Artist Unknown: It’s a Long Way to Rome 1943. This is one of the most interesting World War II, German propaganda posters that we have ever had. Its title and the word Rome are both written in English while the supporting text running along the bottom and a bar scale appearing along the poster’s left margin are both written in French. They ridicule the snail’s pace of British and American offensives that took place after Allied landings in southern Italy in September 1943. The same day that the Allies landed Marshall Badoglio, Italian soldier and premier of Italy’s first anti Fascist government, took Italy out of the war, but he dithered too long with the Allies over surrender terms giving the Germans time to disarm Italian soldiers, occupy the country and build the first of a series of durable defensive positions which was known as the Winter or Gustav Line. It stretched from west to east across the ankle of the Italian boot taking advantage of the Garigiiano and Rapido rivers just south it.. The Gustav Line was anchored by the Casino defile.
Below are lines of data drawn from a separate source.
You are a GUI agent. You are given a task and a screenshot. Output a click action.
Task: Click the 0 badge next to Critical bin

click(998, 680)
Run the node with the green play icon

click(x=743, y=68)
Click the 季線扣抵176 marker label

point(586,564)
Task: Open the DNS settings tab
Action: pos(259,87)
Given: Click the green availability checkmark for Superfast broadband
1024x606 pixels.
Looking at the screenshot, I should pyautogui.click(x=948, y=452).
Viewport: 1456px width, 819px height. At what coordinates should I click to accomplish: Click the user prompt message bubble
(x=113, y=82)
Costly Allied attacks failed to break the line until one finally assault by Polish and French troops swarmed over the ruins of Monte Casino on May 11,1944 causing the Germans to retreat and finally relieving the pressure on the bridgehead at Anzio where American forces had been pinned down for some time. Now the U.S. 5th Army could drive north to Rome.
The poster’s English title is a play on a World War I English song It’s A Long Way to Tipparary. Since the Germans intended this propaganda poster for distribution in Occupied France, It’s unclear why they would write part of their message in English. The French text ridiculing the snail’s pace of the Allied advance was intended to cow French viewers in Occupied France with the strength and competence of the German Army as opposed to the incompetence and timidity of the bumbling Allies. French text along poster’s bottom calculates that the Allies are progressing up the Italian boot at a blistering rate of less than two feet a minute.
The poster’s bar scale calculates that at this snail’s pace it will take nearly two hundred days to go the 320 kilometers to Rome. Of course, this is a malicious calculation on the part of German propagandists. Actually the U.S. 5th Army liberated Rome on June 4, 1944 just a day or so ahead of D Day (June 6, 1944). This dramatic development put the Italian campaign completely in the shade. At this point the Germans retreated to their Gothic Line in the northern Apennine Mountains. It was their last redoubt. They surrendered unconditionally on May 2, 1945 less than one week before Victory in Europe Day.